_Passage_.
- - -

I saw a shooting star last night.
I should probably note here that when it comes to religion, superstition, and other things supernatural, I'm about as practical as they come. I don't believe in the Christian God (or any other god, for that matter), I'm uncomfortable with spirituality, I don't believe in Fate, I don't believe in feng shui, and if a ladder is in my way, I won't hesitate to walk underneath it. My family had a black cat while I was growing up - if I had bad luck every time she crossed my path, I'd be dead by now.
However, pop culture has ingrained in my head, just about since birth, that when you see a shooting star, you make a wish. So when I saw the shooting star, my first thought was, "I should make a wish." I expected something to spring immediately to mind. In the past, I've always had a wish ready to go, something that just leapt out when the occasion to make a wish arose. I never really expected any of these wishes to come true (at least, not as a result of my coin in the wishing well or the wishbone breaking in my favor), but always felt that it couldn't hurt. But this time nothing came to mind. "Anything your heart desires," as the song goes, and I couldn't think of a damn thing.
Sure, there are things that I would like to have: a G5 with a broadband internet connection, the ability to write a good song, a really nice set of surround speakers on which I could listen to the work of people who have the ability to write a good song, a slightly larger paycheck, Achtung Baby on vinyl... But these are very casual and trivial desires - it took me a half an hour to think of that many. If I was given a wish that was guaranteed to come true, I wouldn't waste it on any of those things. And in my unsuperstitious world, I always felt that shooting stars weren't the place to make material wishes. (Or impossible ones, such as anything relating to my musical ability. Even nearly-omnipotent cosmic forces have some limits.)
But if not a material item, what was I going to wish for? What did I want that I couldn't acquire by carefully saving money for a month or two?
I gave my life a quick review and tried to identify something that was missing or lacking. I wasn't able to. Every day I enjoy the benefits of having a loving, supportive, completely selfless family, the best friend anyone could ever ask for (who also provides me with a second family - his), a job I love that pays the bills (if not much more), co-workers I like (or, at the very least, that I can tolerate), an 80 gig video iPod, the ability to get enormous satisfaction out of music even if I can't create it myself, a nice, affordable apartment, and countless simple things that make me happy ranging from the color blue and chocolate chip cookies fresh out of the oven to that middle section of Sister Blue's Human and watching the sun set behind the mountains on my drive home from work. What more can a person ask for?

- - -

_Given material_.
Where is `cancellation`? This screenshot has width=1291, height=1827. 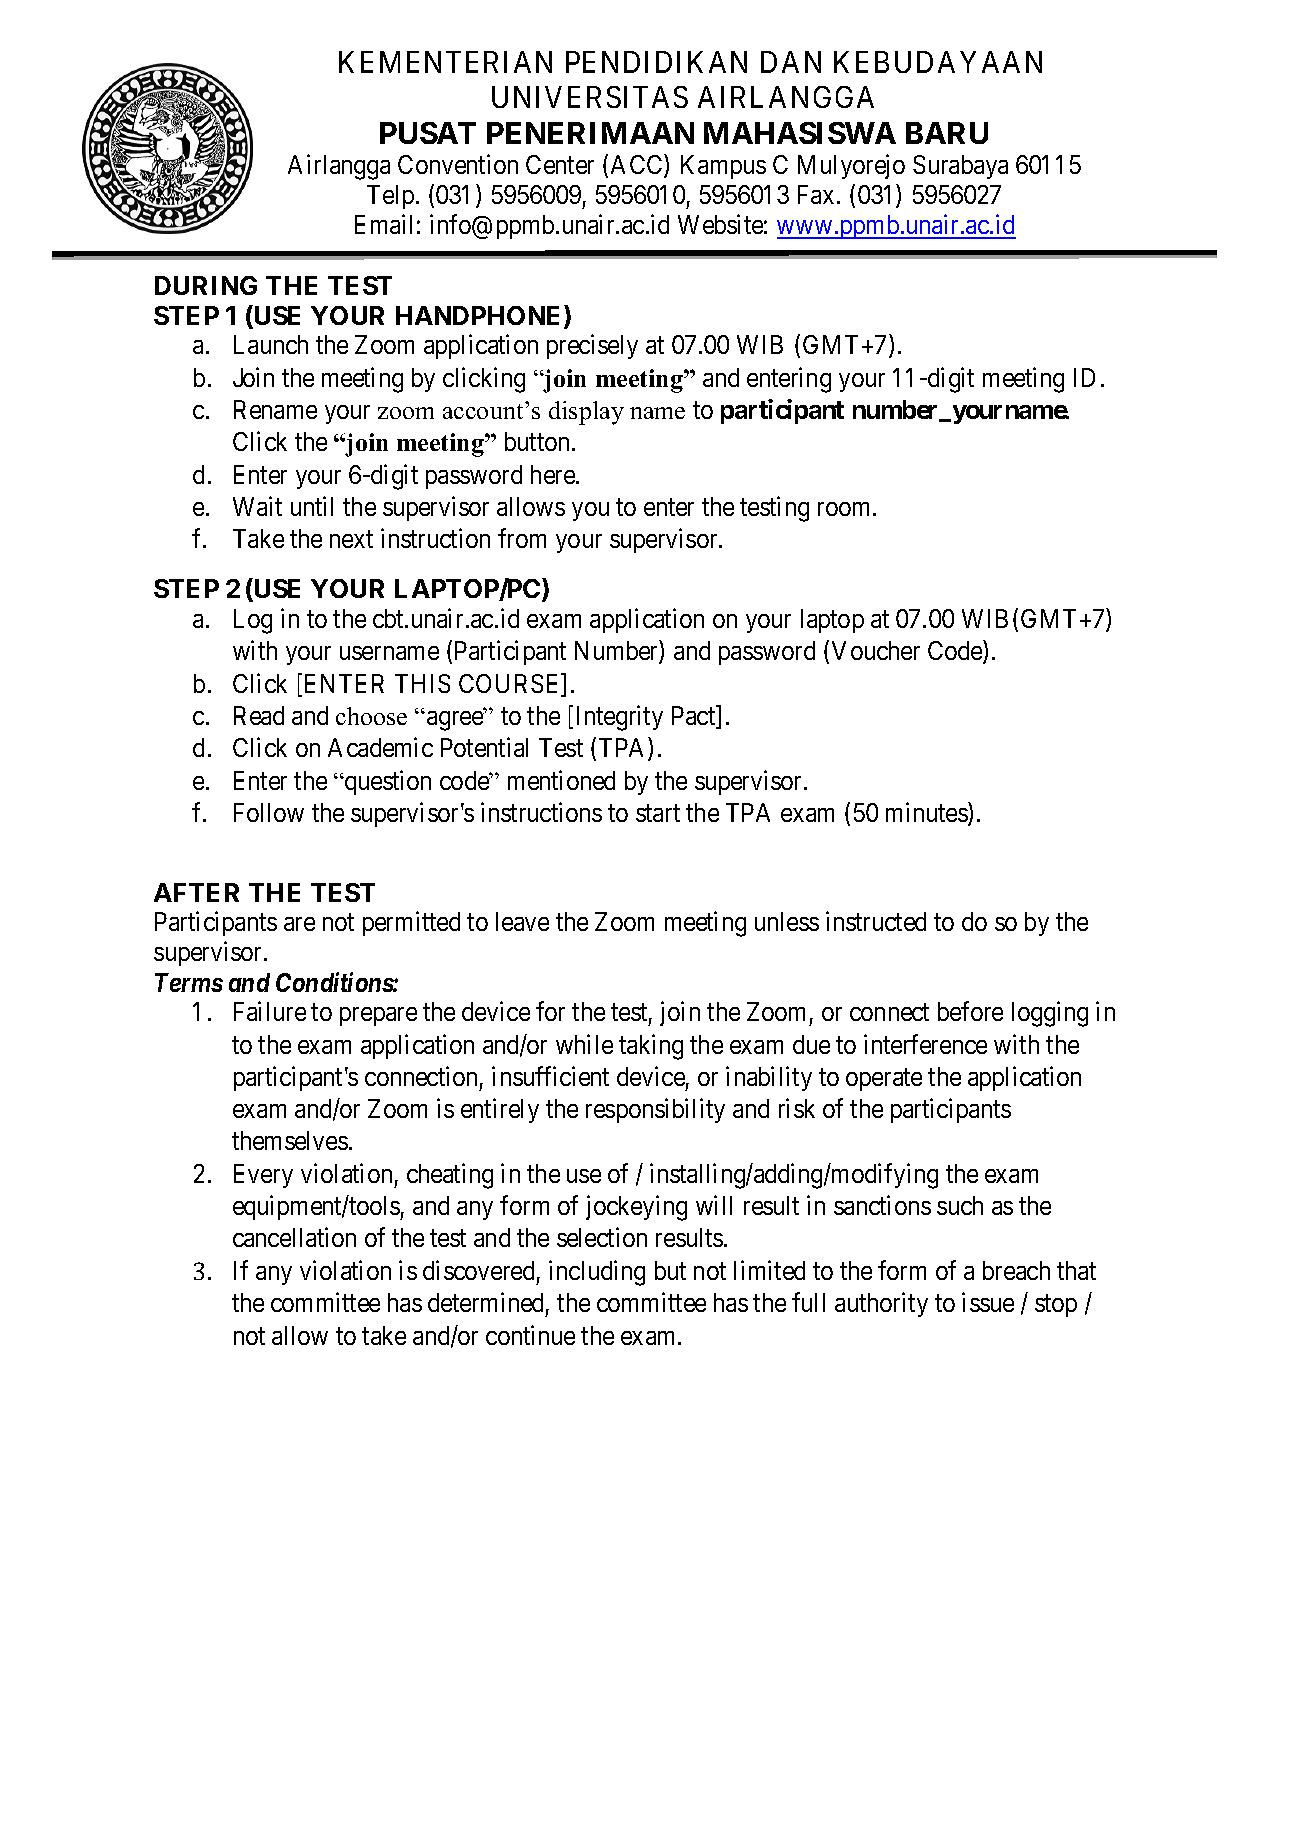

- - -

_Request A_. In the shooting star post, what kind of pet did the writer's family have during the writer's childhood?
_Request B_. List every item the shooting star post names as a thing the writer would like to have but would not waste a guaranteed wish on.
_Request C_. Copy the shooting star post word for word, starting at "Sure, there are" and ending at "have some limits.)".

_Final answer A_. A black cat.

_Final answer B_.
- A G5 with a broadband internet connection
- The ability to write a good song
- A really nice set of surround speakers
- A slightly larger paycheck
- Achtung Baby on vinyl

_Final answer C_.
Sure, there are things that I would like to have: a G5 with a broadband internet connection, the ability to write a good song, a really nice set of surround speakers on which I could listen to the work of people who have the ability to write a good song, a slightly larger paycheck, Achtung Baby on vinyl... But these are very casual and trivial desires - it took me a half an hour to think of that many. If I was given a wish that was guaranteed to come true, I wouldn't waste it on any of those things. And in my unsuperstitious world, I always felt that shooting stars weren't the place to make material wishes. (Or impossible ones, such as anything relating to my musical ability. Even nearly-omnipotent cosmic forces have some limits.)